Although clustering pathways based on gene overlap has received some criticism, it remains a viable approach in many situations. For this reason, I developed BioThemeFinder a few years ago to solve this problem. However, the tool is so awful (I am poor in coding…)

Today, two excellent alternatives exist:

  • simplifyEnrichment: This package is more scientifically rigorous (based on semantic similarity) and creates beautiful visualizations. It also doesn’t support databases like KEGG or Reactome.
  • aPEAR: A simpler and faster tool that better aligns with practical needs, making it my preferred choice.

However, both of these tools have a common limitation: their visualizations are optimized for publication purposes rather than for exploratory research. I often find myself exporting CSV files or struggling with RStudio’s preview pane to fully explore enrichment tables. This inspired me to develop a more efficient solution. Also, they are slow. Please see the benchmark article.

Goals of This Package

The main purpose of developing this package is to provide a lightweight and practical solution to the problems mentioned above. Specifically, this package aims to:

  1. Cluster enrichment results based on hit genes or core enrichment from GSEA using term frequency analysis (from the output of the powerful clusterProfiler). This provides a clearer view of biological relevance by focusing on the genes that matter most.

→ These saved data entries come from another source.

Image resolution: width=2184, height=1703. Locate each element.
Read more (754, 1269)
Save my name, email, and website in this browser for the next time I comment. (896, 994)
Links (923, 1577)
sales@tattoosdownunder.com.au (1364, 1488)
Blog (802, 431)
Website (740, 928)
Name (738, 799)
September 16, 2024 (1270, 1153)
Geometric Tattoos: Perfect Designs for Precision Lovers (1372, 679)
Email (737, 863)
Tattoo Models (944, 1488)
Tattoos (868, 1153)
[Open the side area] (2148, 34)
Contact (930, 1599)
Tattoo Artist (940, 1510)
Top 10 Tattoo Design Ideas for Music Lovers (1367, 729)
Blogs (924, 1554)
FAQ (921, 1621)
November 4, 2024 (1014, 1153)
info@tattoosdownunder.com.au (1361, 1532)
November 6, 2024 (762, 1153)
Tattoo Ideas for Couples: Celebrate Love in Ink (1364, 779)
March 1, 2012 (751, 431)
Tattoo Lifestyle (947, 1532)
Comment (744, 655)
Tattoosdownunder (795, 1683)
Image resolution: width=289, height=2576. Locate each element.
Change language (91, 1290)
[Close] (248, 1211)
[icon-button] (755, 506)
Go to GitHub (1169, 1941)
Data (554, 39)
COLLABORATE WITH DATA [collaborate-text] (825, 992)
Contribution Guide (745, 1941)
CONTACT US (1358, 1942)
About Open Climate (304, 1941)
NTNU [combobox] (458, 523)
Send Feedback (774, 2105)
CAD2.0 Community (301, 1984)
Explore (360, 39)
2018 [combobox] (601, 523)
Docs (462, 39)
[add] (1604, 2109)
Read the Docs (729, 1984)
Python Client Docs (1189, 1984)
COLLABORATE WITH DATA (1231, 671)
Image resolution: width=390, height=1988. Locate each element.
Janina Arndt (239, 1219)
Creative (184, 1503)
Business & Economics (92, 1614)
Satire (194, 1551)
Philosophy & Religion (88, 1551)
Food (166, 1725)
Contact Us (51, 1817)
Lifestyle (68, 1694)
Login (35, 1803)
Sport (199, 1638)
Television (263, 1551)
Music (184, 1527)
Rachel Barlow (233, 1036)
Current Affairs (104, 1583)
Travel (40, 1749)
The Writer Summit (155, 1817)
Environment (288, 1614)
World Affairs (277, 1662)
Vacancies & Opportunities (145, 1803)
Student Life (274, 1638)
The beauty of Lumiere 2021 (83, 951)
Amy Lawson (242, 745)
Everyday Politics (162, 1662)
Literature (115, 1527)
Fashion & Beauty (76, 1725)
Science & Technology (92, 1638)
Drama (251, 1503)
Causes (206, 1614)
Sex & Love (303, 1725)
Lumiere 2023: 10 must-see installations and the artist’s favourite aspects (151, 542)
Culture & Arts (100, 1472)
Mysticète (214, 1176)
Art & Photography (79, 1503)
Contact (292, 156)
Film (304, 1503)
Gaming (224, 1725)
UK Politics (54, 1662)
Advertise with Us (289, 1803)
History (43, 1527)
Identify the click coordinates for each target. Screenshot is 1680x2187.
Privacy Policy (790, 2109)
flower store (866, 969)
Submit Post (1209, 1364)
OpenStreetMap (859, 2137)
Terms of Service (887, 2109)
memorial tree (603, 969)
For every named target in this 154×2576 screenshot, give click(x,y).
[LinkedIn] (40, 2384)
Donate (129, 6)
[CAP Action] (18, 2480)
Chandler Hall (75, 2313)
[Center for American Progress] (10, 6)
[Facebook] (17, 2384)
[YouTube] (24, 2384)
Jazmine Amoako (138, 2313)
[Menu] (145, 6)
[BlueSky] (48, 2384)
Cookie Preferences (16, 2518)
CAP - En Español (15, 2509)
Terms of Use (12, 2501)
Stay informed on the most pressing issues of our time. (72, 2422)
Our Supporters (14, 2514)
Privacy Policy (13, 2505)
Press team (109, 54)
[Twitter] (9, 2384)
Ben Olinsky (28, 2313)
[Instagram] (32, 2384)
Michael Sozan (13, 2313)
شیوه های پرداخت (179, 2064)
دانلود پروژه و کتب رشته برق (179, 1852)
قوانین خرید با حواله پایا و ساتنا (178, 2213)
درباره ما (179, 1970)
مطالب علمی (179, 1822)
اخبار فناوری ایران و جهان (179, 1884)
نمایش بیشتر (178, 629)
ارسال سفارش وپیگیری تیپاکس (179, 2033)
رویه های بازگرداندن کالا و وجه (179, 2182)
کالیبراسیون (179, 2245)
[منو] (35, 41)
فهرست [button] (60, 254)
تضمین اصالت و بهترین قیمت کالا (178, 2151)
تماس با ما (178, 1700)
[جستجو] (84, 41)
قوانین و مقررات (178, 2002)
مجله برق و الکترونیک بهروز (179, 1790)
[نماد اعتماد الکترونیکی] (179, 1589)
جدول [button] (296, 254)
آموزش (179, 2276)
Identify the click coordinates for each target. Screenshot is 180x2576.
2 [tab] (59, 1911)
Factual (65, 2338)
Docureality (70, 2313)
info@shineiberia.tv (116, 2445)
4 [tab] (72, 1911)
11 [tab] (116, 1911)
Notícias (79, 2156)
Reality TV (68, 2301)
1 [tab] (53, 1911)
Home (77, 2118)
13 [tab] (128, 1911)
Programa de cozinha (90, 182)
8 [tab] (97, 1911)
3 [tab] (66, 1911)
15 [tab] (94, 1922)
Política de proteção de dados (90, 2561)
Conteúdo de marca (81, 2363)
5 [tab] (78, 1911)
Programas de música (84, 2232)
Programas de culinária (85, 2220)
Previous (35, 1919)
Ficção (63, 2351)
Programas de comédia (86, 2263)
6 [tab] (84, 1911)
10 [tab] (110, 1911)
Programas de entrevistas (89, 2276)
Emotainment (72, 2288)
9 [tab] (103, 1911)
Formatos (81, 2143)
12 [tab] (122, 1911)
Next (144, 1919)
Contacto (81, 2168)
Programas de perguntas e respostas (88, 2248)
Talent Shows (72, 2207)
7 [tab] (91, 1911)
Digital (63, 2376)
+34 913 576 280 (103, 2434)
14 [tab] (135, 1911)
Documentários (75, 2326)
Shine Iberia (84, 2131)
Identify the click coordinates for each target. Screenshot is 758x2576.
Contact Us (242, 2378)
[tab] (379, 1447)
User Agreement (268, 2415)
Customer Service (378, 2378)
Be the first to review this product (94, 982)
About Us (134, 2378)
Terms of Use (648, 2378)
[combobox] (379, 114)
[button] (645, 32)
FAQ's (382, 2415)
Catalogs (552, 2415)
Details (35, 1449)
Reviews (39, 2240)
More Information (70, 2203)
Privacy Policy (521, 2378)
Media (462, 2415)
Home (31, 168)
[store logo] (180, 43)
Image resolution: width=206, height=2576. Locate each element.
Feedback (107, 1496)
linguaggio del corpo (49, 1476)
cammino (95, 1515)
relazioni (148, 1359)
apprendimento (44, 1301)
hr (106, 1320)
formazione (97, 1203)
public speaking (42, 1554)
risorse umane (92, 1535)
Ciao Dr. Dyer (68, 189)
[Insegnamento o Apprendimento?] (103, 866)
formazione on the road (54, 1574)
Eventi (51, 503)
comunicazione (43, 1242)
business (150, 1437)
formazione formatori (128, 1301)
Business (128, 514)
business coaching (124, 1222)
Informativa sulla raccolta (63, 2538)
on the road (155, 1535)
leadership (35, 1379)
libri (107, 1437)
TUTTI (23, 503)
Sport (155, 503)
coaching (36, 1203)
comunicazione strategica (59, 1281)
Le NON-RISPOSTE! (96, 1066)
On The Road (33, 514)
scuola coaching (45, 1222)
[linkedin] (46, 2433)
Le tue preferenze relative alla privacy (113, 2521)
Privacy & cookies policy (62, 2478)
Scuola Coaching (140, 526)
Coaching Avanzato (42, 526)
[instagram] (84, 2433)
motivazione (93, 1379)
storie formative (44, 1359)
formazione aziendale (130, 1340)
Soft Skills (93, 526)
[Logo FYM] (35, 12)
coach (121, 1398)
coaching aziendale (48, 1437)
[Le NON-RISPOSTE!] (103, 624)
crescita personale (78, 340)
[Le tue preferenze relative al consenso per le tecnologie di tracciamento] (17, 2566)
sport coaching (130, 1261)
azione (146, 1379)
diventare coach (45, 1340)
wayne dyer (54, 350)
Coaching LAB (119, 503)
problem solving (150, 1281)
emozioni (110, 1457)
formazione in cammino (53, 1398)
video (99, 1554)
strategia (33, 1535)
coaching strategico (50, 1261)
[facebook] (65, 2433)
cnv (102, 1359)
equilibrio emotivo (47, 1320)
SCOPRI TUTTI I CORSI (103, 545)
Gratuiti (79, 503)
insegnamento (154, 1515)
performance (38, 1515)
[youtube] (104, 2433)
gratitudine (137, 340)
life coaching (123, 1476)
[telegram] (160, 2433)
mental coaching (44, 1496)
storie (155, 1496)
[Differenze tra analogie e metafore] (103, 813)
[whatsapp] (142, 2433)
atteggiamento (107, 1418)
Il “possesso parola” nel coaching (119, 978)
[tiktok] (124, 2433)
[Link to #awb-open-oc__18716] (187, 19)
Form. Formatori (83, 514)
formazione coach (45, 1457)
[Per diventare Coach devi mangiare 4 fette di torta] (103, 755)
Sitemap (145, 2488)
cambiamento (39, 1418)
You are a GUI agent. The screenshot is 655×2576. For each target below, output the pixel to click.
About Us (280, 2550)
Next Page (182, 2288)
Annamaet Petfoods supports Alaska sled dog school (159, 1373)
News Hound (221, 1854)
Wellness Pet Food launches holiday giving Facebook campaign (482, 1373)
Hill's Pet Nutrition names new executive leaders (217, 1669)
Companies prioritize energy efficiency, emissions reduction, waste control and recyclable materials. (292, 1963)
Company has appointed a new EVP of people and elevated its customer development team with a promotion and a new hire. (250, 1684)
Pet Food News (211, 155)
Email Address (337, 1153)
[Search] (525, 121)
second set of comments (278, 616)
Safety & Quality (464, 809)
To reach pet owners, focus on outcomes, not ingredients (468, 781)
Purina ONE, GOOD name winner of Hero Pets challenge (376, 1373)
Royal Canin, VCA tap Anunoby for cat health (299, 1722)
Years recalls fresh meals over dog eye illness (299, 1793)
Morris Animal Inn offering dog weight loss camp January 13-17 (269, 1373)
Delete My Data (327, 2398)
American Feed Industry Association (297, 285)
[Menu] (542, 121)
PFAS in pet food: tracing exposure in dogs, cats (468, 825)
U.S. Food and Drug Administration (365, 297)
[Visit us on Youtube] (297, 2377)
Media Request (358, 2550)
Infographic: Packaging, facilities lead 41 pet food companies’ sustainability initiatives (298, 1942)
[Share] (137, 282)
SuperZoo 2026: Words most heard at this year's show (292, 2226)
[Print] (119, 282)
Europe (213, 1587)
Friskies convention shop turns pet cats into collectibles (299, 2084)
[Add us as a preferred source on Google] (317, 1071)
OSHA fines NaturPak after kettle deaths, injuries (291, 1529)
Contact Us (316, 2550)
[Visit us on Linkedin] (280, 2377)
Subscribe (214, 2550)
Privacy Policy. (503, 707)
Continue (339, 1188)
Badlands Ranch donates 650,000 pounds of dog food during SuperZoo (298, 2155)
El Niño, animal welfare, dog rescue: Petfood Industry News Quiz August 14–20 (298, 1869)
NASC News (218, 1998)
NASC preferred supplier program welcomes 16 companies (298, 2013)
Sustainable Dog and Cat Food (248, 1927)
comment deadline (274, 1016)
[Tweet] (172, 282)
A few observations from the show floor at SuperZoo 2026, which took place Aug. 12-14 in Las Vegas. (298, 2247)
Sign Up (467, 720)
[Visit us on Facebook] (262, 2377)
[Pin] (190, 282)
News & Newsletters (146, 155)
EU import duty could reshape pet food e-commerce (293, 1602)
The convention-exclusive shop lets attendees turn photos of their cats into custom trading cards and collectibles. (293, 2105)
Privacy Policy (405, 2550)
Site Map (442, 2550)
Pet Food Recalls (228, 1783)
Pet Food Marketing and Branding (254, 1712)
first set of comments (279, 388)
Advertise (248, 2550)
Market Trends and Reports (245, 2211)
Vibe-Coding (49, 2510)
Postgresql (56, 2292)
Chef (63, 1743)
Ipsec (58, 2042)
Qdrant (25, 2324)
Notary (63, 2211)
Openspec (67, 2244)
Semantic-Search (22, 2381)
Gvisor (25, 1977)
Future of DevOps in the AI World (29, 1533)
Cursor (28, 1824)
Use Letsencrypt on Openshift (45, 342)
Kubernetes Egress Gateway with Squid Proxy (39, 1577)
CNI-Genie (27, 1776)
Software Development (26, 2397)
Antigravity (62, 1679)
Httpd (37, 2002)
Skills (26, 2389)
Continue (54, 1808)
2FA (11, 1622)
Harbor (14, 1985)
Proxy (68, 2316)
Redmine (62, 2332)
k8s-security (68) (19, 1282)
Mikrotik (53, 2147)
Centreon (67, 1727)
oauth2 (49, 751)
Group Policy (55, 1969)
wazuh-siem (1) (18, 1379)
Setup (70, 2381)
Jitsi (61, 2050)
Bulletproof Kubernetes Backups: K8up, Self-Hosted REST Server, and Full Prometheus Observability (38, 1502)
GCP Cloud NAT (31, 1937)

  2. Visualize results using the Posit PBC’s gt package, which offers two key advantages:

    • Improved readability compared to traditional tables, making it easier to interpret results.
    • HTML-based output that allows for internal searching and filtering, making exploration more user-friendly.
  3. Seamless Integration with Publishing Tools : Another significant advantage of using the gt package is its seamless integration with modern publishing systems like rmarkdown and quarto. This ensures that your results can be easily shared and published in a professional format, while also allowing for interactive exploration during the research phase.


If you’re tired of redundant pathways cluttering your enrichment results or spending too much time on computational bottlenecks, this package is here to help.